A comissão recomendou a abertura de investigações independentes sobre as mortes causadas por policiais, sem participação das corporações envolvidas.
A Comissão Interamericana de Direitos Humanos (CIDH), ligada à Organização dos Estados Americanos (OEA), divulgou um relatório sobre a Operação Contenção realizada nos complexos da Penha e do Alemão, no Rio de Janeiro, classificando a ação como a mais letal da história recente do país. O documento foi elaborado após visita da comissão ao Brasil em dezembro de 2025.
Segundo o relatório, há “graves discrepâncias” entre os objetivos anunciados pelo governo do Rio de Janeiro e os resultados da operação. Embora a ação tenha sido apresentada como cumprimento de mandados judiciais, apenas 15 das 117 pessoas mortas constavam como alvos dessas ordens.
A comissão recomendou a abertura de investigações independentes sobre as mortes causadas por policiais, sem participação das corporações envolvidas. Também sugeriu o fortalecimento da fiscalização pelo Ministério Público, assistência médica e psicológica às vítimas e familiares, compensação financeira e maior transparência em futuras operações.
O relatório aponta que cerca de 2.500 agentes participaram da ação, que contou com o uso de 32 blindados e drones. A estratégia utilizada foi descrita pelas autoridades como “martelo e bigorna”, com o objetivo de cercar e “neutralizar” suspeitos em áreas delimitadas.
Outro ponto destacado é a possível manipulação de cenas de crime e falhas na cadeia de custódia de provas. Testemunhas relataram que corpos teriam sido movimentados e objetos retirados das áreas dos confrontos, o que pode comprometer a identificação das responsabilidades.

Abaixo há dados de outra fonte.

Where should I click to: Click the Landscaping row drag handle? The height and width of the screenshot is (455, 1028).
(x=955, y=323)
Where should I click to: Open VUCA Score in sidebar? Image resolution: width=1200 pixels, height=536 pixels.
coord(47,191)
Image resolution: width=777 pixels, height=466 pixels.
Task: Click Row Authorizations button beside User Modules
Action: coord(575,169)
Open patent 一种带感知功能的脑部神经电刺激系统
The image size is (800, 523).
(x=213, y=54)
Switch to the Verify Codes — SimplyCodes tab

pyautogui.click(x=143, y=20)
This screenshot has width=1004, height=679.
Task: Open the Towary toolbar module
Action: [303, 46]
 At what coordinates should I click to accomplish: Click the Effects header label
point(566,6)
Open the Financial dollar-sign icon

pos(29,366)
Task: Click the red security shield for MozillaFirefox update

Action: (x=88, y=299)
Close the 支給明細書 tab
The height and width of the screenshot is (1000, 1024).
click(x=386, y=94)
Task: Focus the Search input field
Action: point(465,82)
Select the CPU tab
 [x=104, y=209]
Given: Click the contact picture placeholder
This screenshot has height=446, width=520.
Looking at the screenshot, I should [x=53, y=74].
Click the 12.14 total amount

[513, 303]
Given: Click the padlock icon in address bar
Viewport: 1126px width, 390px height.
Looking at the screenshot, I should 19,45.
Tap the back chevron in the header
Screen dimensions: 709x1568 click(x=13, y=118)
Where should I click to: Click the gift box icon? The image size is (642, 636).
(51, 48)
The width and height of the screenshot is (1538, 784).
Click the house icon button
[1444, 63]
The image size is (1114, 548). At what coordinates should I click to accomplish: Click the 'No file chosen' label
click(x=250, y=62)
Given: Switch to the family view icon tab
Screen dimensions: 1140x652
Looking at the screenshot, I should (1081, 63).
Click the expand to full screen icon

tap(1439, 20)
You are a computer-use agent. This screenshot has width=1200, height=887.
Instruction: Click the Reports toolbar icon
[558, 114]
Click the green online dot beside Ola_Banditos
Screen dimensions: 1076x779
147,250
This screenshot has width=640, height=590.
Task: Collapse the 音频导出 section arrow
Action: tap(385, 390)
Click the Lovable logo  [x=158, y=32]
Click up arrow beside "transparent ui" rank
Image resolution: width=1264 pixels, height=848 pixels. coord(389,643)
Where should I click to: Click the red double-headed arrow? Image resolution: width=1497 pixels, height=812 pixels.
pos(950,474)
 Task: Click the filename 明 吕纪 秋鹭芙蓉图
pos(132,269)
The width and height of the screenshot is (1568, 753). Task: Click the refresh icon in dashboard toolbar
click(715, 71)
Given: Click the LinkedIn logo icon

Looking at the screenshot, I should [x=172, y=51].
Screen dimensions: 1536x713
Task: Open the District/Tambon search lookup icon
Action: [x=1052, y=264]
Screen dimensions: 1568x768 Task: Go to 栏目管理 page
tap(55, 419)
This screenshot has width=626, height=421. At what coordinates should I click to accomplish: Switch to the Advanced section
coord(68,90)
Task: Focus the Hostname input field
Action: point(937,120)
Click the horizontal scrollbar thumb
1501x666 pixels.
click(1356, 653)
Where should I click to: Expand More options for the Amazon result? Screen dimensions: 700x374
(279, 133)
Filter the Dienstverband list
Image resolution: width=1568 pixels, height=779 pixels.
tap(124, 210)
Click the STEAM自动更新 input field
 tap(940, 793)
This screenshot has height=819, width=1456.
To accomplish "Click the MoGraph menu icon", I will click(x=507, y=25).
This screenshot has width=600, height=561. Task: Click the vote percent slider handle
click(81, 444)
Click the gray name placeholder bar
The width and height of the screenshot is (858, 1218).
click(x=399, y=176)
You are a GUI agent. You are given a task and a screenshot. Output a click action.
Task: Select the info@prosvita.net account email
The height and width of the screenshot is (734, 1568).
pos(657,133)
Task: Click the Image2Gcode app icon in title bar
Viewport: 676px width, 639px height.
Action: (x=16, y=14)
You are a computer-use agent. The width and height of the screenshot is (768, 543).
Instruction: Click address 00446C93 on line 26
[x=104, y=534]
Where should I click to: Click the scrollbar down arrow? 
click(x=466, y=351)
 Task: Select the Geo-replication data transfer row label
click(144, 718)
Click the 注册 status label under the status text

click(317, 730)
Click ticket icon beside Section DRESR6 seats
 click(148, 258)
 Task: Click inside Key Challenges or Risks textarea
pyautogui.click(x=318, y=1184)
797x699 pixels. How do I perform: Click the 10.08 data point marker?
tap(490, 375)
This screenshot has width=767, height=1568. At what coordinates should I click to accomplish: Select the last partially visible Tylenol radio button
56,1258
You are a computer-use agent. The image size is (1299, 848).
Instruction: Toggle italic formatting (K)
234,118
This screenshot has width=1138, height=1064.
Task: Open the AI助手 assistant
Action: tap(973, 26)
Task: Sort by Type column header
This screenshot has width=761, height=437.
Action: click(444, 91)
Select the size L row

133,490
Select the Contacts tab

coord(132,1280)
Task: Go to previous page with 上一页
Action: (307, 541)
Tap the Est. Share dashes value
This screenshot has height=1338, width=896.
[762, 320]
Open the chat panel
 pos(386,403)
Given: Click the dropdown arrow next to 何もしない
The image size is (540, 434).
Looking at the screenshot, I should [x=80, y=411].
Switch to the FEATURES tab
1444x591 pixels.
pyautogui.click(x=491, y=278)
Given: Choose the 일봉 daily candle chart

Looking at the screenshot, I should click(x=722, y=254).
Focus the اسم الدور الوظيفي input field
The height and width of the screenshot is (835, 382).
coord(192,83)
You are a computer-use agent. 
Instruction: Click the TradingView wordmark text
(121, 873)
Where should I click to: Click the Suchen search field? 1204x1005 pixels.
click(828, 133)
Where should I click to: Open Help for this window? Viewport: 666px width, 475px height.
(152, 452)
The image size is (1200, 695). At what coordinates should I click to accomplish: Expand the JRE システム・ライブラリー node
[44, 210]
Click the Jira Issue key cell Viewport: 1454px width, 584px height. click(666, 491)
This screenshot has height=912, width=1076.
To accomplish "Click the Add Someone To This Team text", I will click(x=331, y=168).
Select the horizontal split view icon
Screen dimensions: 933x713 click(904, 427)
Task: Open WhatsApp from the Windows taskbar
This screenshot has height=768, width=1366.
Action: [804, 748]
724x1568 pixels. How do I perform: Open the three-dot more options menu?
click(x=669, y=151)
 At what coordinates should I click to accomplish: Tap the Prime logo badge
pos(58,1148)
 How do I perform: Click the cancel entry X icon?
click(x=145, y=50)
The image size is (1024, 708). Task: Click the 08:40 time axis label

O relatório também aponta um padrão de violência associado ao racismo estrutural. Segundo a comissão, 82% das mortes causadas por intervenção policial no Brasil em 2024 atingiram pessoas afrodescendentes. Para o órgão, operações de grande letalidade “não desmantelam o crime organizado, mas apenas perpetuam ciclos de violência e exclusão social”.
Em resposta, a Secretaria de Segurança Pública do Rio afirmou que a operação foi planejada por cerca de um ano e teve acompanhamento do Ministério Público. Em nota, o governo declarou que a ação representou “um duro golpe contra o Comando Vermelho” e que as forças de segurança atuaram “em um cenário de guerra”.